Closed ameily closed 1 year ago
I have a small proof concept that uses os.waitpid
to get the exit status of a program, which includes whether the process was terminated because of a signal and, if so, which signal. I've verified that exiting with the same exit code can be differentiated from one that exited with a signal. The downside is that we can't use Popen.wait
and have to have our own loop that eventually times out.
This example uses the binrec eq2
which segfaults if no arguments are specified.

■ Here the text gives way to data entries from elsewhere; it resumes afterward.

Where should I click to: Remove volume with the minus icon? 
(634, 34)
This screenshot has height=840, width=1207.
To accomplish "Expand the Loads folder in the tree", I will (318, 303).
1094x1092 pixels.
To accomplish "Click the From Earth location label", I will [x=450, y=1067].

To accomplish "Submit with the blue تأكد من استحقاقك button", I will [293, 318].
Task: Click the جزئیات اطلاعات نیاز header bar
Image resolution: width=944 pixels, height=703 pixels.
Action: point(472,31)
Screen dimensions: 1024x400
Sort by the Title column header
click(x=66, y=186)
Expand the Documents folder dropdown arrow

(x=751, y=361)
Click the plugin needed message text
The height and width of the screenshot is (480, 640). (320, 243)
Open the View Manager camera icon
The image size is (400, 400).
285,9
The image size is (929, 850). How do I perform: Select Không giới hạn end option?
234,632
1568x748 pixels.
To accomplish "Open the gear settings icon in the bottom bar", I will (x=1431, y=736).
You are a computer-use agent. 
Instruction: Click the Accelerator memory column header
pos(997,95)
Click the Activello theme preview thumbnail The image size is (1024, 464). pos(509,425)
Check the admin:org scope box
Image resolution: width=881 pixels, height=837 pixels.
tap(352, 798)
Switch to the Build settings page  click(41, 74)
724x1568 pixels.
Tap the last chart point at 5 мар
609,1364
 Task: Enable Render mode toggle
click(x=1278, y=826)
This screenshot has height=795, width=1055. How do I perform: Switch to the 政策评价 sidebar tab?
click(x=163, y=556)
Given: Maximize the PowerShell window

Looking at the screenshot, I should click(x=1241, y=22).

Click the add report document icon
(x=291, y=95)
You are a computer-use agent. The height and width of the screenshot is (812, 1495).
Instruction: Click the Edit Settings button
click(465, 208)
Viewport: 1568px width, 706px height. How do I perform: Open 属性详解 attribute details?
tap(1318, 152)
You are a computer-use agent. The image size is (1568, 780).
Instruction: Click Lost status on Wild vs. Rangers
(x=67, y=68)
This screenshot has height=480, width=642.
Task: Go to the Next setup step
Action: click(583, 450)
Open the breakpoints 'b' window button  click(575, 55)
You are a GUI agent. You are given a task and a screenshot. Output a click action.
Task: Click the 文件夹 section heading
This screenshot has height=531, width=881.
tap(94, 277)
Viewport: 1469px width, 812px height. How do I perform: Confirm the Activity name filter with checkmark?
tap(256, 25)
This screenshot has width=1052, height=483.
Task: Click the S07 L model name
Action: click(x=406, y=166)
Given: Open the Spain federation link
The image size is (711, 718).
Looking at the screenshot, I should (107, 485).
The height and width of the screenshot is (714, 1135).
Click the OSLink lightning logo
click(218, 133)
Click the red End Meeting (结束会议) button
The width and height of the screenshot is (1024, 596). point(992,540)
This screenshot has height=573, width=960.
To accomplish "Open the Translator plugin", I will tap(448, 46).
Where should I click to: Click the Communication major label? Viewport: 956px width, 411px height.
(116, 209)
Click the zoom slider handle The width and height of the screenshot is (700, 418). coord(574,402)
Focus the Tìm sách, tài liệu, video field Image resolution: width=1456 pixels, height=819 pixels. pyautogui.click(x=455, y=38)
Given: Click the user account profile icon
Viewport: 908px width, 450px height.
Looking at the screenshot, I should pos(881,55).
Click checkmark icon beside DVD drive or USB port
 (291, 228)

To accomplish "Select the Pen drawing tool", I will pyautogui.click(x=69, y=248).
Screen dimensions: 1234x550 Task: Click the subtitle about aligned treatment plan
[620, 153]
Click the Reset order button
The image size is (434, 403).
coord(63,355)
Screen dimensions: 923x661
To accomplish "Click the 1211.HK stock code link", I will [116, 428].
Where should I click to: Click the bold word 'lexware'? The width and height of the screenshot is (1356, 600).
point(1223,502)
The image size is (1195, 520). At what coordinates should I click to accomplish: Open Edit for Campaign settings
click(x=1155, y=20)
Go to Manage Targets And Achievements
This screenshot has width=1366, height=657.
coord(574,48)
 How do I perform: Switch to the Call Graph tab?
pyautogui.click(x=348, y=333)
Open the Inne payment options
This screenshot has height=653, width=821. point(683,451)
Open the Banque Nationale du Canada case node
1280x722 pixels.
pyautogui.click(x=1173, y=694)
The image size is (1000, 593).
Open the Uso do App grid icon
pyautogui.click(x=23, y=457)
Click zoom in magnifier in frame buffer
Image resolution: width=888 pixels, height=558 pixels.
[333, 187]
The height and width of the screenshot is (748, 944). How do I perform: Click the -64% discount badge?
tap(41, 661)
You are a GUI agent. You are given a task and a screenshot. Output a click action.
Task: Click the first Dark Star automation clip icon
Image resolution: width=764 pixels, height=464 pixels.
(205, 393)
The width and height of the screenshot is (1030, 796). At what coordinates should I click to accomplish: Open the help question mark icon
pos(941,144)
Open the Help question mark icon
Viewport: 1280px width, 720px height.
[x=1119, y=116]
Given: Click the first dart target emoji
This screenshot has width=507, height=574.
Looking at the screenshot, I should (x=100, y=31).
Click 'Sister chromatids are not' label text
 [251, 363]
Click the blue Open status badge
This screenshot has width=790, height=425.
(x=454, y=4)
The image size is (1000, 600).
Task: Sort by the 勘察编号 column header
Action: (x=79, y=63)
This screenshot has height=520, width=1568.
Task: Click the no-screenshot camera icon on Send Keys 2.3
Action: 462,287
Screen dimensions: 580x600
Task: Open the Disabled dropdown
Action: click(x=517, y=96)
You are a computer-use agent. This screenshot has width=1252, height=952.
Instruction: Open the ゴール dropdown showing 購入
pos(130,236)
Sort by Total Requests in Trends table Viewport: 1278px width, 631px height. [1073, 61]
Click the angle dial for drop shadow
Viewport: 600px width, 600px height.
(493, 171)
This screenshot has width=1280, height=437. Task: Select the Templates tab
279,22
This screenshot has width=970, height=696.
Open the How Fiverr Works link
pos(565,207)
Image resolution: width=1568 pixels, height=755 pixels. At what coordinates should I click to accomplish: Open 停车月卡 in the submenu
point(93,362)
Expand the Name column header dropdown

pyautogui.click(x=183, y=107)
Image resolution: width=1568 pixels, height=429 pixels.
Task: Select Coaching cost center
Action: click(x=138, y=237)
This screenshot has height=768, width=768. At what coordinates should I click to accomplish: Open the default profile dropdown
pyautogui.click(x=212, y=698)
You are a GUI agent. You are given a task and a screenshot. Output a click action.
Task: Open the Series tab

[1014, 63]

In this case, the exit code is 139
import os
import signal
import subprocess
import time
BINARY = '../binrec-benchmark/samples/bin/x86/binrec/eq2'
def run(args):
proc = subprocess.Popen([BINARY] + args)
for i in range(5):
pid, status = os.waitpid(proc.pid, os.WNOHANG)
if pid == proc.pid:
break
time.sleep(0.5)
print('result:', status)
if status and os.WIFSIGNALED(status):
sig = os.WTERMSIG(status)
print('>> signal =', sig, '::', signal.Signals(sig).name)
if __name__ == '__main__':
run(['a', 'b'])
run([])
Output:
arguments are NOT equal
B
result: 0 # normal run, we are ok
result: 139 # segfault run
>> signal = 11 :: SIGSEGV
We need to differentiate between a debloated binary crashing, which indicates that the debloater failed, and the binary performing unexpectedly (e.g.- a comparator detecting a difference). This may not be straightforward because we can't solely rely on the process exit code. We most likely need to detect a signal such as segfault or an error such as running an undefined opcode.